What you should do: Output the lines of the listing below exactly, starting at the line containing "This screenshot has width=678, height=544." and stopping after the last line, with any pictures dropped.

Available data:
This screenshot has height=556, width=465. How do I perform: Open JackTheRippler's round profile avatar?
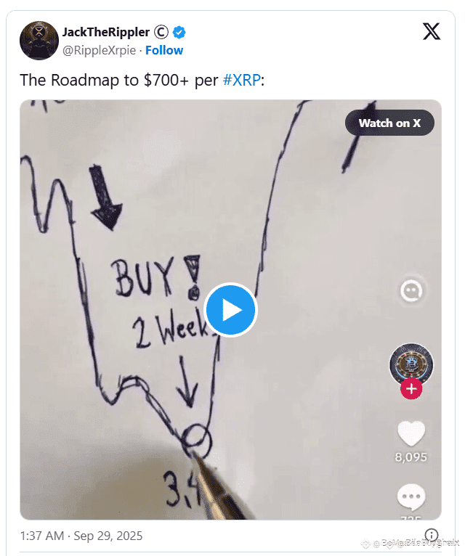tap(39, 41)
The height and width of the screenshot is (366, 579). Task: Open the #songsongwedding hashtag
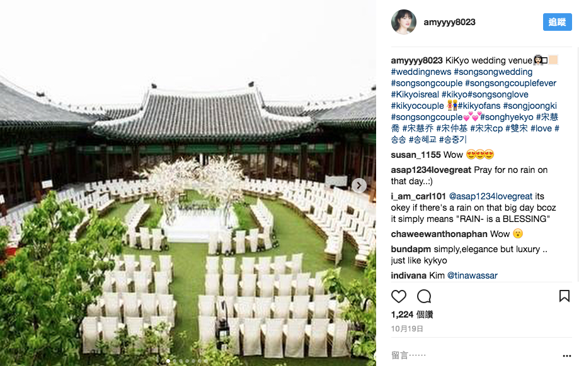(493, 72)
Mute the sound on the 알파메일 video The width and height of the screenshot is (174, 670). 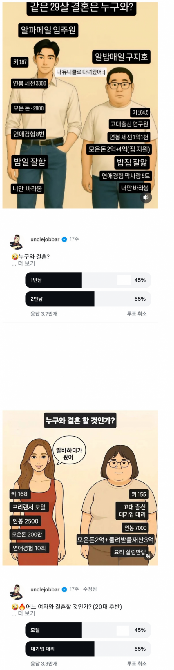point(146,197)
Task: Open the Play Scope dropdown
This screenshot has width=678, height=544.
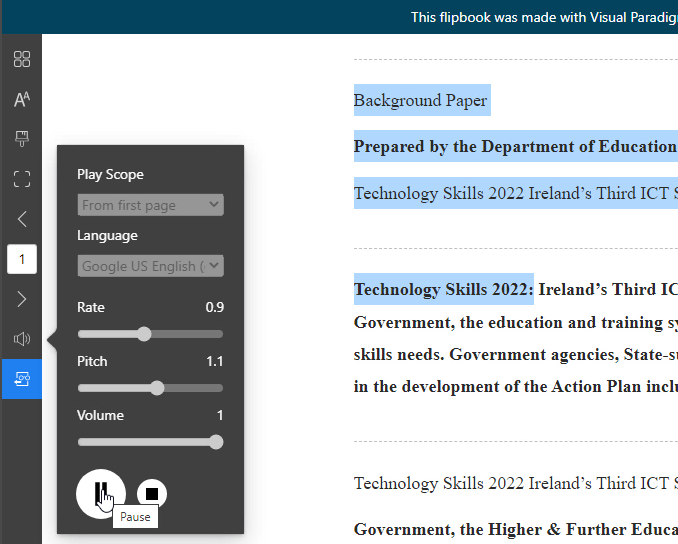Action: [x=150, y=205]
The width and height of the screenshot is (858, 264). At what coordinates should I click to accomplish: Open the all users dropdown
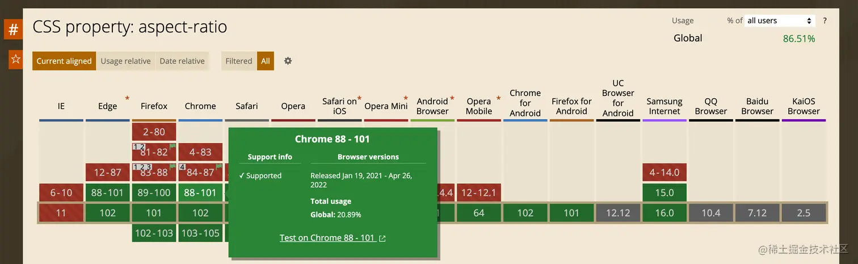pos(779,20)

Response to this exercise:
This screenshot has width=678, height=544.
Action: [x=150, y=205]
The width and height of the screenshot is (858, 264). At what coordinates should I click to accomplish: Open the all users dropdown
pos(779,20)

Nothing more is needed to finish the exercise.